■ Exercise goal
Reproduce the lines below word for word, from the very first one through the line that contains "coord(236,489)".

------------

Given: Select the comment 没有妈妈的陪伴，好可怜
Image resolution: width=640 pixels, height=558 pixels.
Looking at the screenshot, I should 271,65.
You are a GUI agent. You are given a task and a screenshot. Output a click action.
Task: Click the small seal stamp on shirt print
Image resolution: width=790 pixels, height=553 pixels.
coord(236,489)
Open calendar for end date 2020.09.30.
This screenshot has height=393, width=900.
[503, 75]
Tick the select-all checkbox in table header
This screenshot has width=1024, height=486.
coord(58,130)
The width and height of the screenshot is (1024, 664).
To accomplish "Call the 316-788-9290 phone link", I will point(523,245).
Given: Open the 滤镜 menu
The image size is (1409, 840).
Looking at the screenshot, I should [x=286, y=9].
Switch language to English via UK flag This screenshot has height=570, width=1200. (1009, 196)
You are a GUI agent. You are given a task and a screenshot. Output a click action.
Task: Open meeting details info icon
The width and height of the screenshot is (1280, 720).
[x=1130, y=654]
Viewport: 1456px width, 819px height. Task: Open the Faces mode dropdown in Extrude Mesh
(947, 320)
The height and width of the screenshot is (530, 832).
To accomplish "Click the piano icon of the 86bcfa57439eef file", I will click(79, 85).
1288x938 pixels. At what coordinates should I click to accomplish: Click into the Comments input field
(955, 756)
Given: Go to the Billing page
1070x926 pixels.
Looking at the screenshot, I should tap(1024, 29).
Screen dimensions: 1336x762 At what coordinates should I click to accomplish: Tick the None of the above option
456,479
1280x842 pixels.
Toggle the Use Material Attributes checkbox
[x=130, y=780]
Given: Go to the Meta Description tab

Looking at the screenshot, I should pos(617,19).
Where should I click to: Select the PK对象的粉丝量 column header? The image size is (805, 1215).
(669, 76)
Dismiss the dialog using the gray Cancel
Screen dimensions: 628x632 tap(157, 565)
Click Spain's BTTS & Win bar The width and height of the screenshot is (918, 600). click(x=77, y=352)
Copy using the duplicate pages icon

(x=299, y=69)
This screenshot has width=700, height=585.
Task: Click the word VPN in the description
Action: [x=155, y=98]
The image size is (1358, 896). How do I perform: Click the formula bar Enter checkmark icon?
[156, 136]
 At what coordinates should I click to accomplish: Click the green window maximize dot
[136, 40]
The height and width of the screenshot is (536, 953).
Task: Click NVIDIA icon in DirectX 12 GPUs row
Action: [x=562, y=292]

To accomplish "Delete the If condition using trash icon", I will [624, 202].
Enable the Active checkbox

------------

■ Expected answer
Given: Select the comment 没有妈妈的陪伴，好可怜
Image resolution: width=640 pixels, height=558 pixels.
Looking at the screenshot, I should 271,65.
You are a GUI agent. You are given a task and a screenshot. Output a click action.
Task: Click the small seal stamp on shirt print
Image resolution: width=790 pixels, height=553 pixels.
coord(236,489)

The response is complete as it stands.